((

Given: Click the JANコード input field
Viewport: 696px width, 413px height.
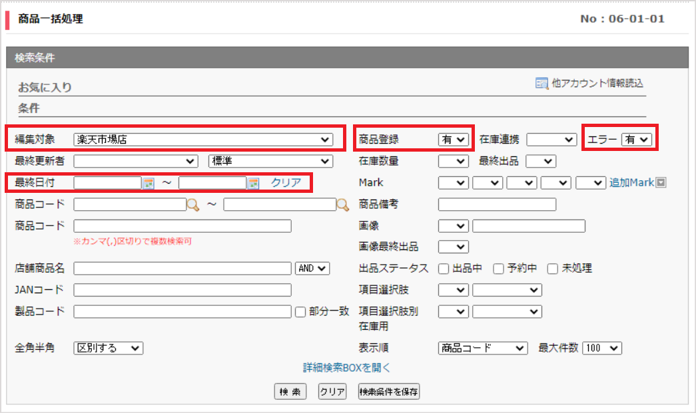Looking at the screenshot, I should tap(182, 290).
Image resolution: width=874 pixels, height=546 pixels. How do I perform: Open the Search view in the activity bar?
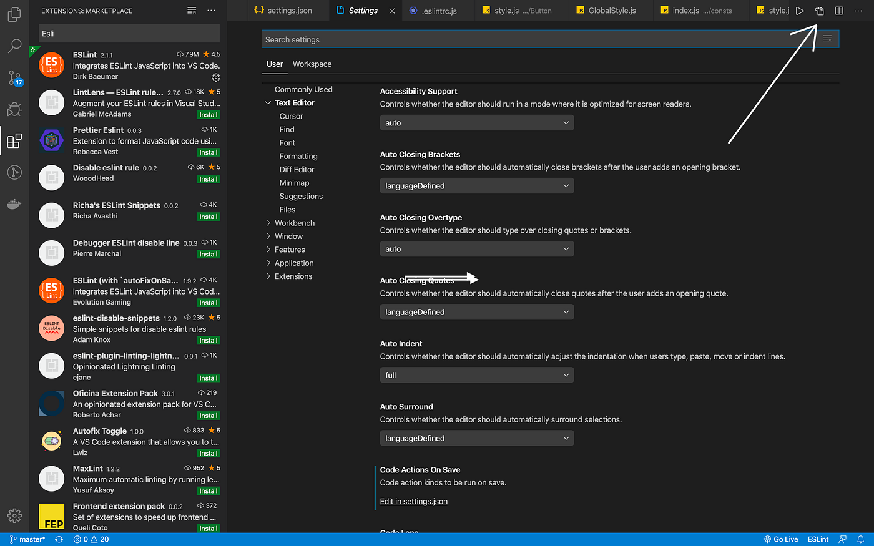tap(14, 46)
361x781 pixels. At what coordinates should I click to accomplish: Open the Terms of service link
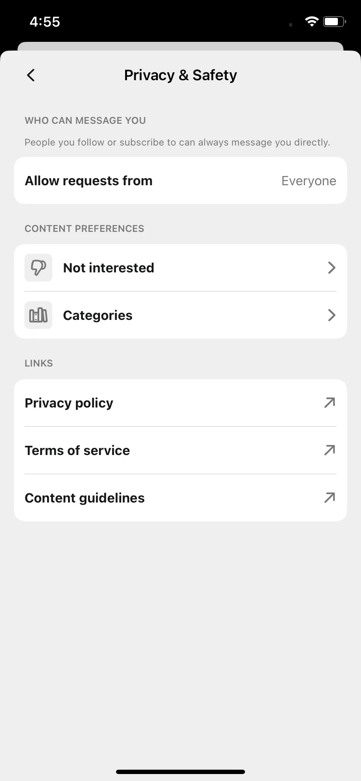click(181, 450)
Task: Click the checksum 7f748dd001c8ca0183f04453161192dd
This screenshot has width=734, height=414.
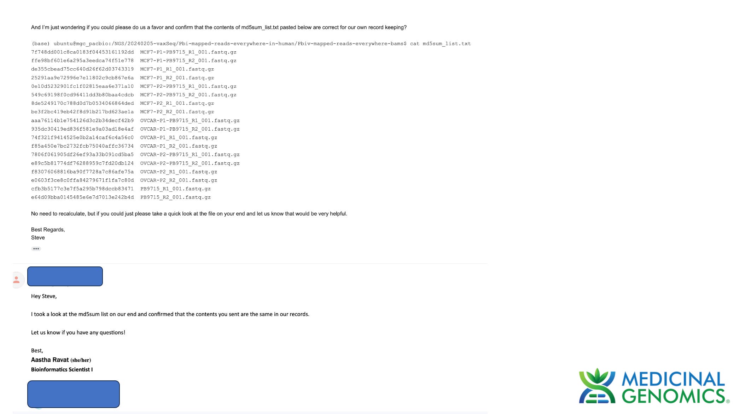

))
((

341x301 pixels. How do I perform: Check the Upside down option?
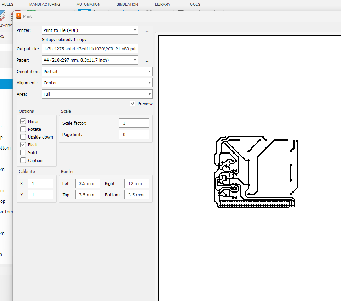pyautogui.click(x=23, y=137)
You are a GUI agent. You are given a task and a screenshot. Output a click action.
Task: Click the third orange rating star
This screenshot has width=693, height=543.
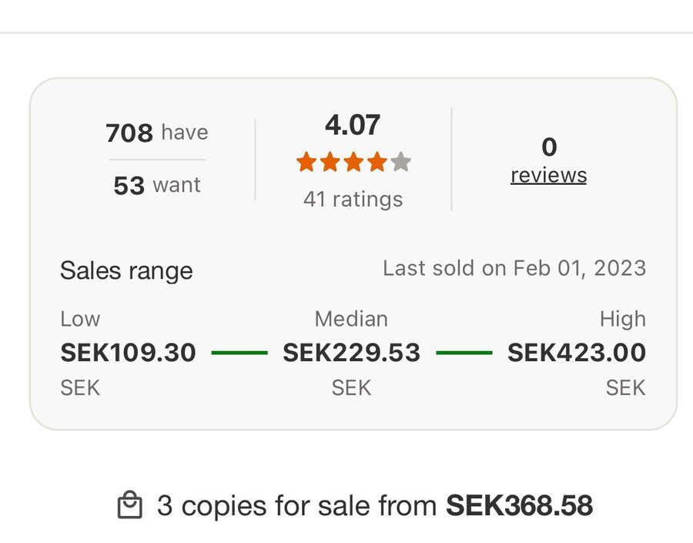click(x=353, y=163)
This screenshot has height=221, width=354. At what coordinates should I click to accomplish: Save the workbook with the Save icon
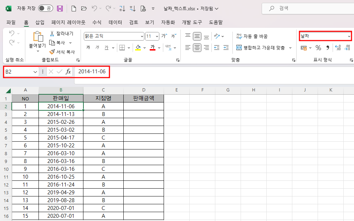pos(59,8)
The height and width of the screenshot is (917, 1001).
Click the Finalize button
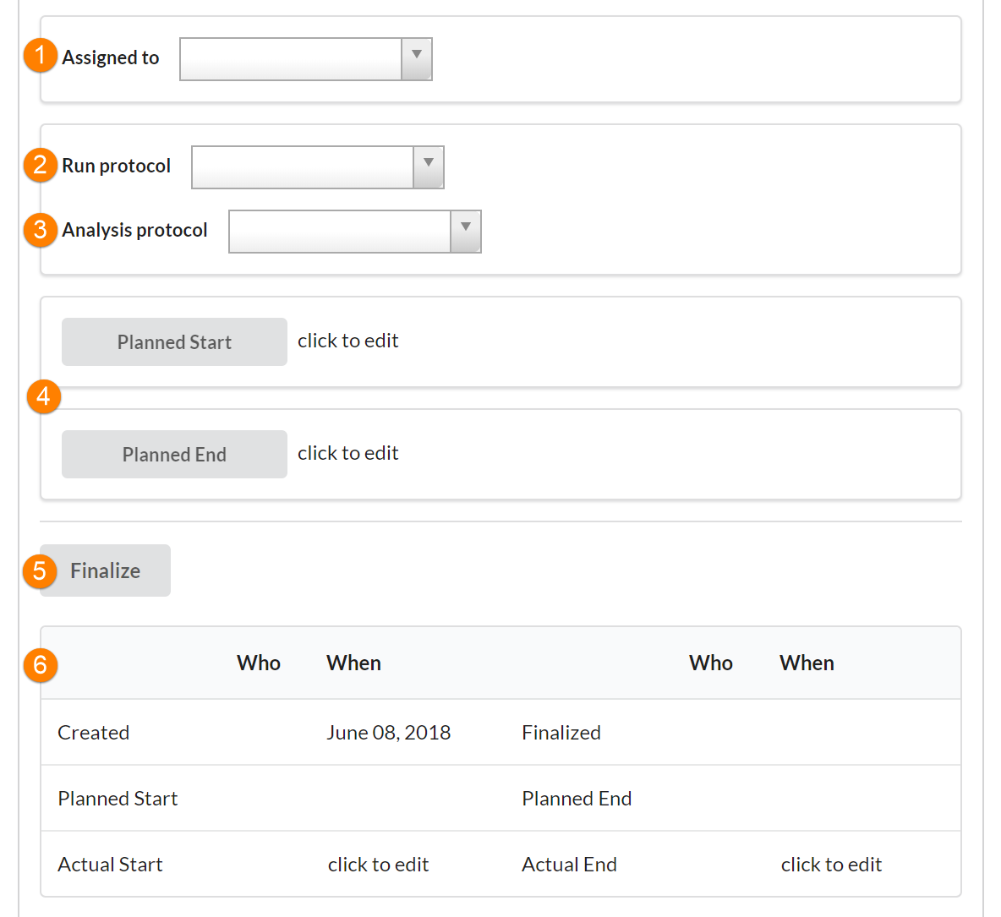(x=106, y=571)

))
((

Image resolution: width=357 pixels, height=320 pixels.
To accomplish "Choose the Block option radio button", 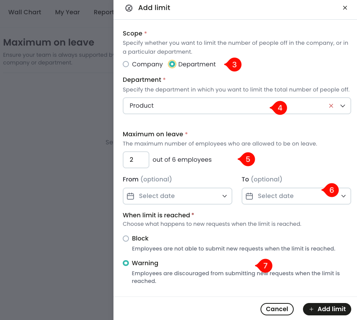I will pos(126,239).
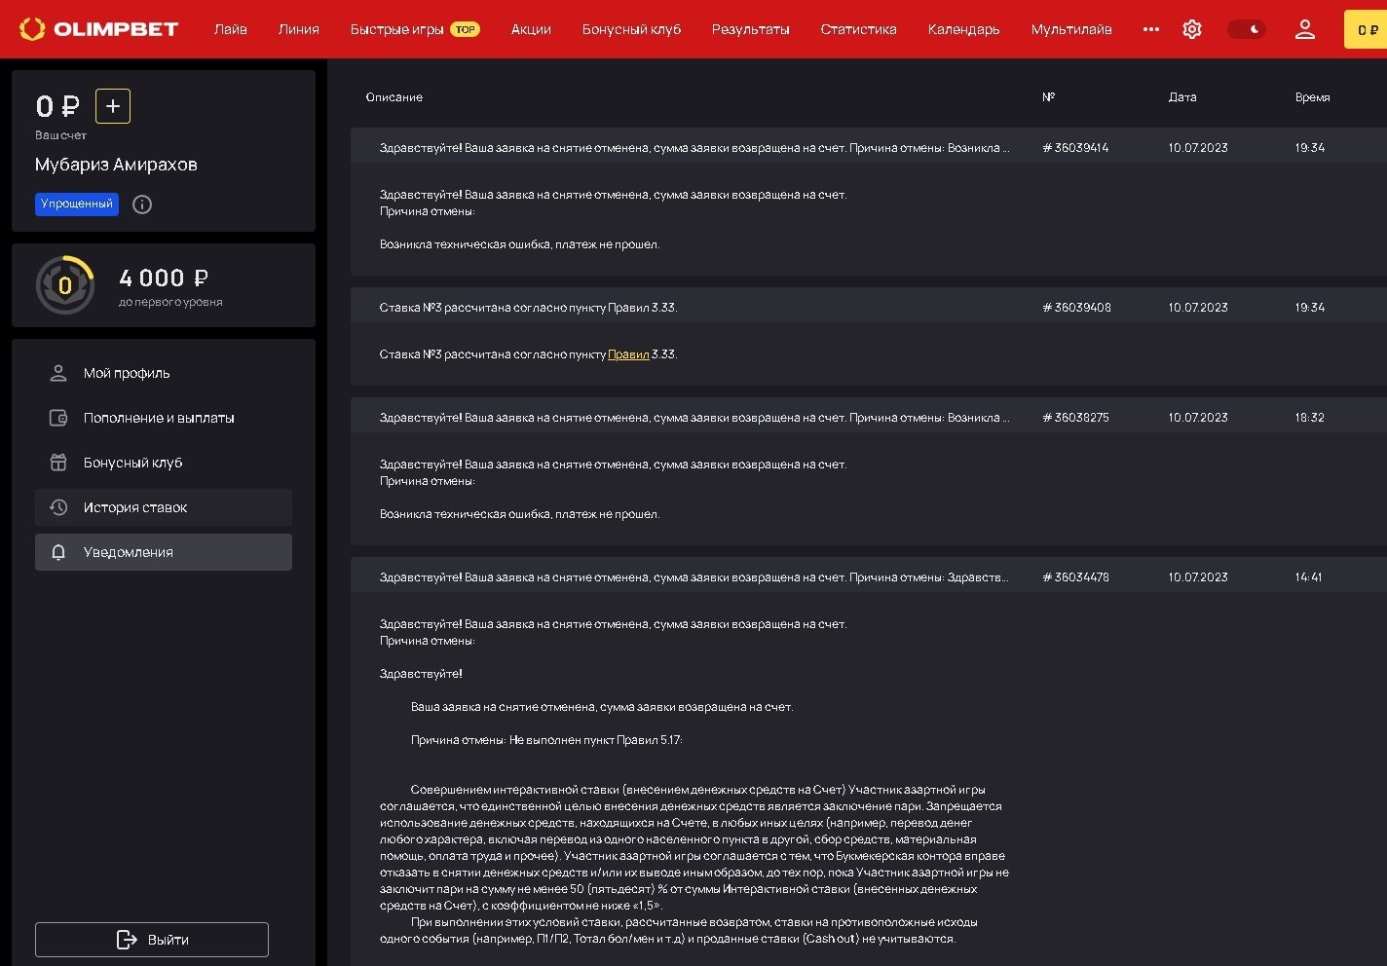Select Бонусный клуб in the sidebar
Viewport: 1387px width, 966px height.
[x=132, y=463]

))

→ Task prompt: Take the material above and output only the lines from the one that contains "Given: Click the JANコード input field" through the one that contains "This screenshot has width=734, height=414.", ends included and images left out.

→ Response for this exercise:
Given: Click the JANコード input field
Viewport: 696px width, 413px height.
Looking at the screenshot, I should tap(182, 290).
Image resolution: width=874 pixels, height=546 pixels. How do I perform: Open the Search view in the activity bar?
tap(14, 46)
361x781 pixels. At what coordinates should I click to accomplish: Open the Terms of service link
click(181, 450)
Task: Click the checksum 7f748dd001c8ca0183f04453161192dd
This screenshot has width=734, height=414.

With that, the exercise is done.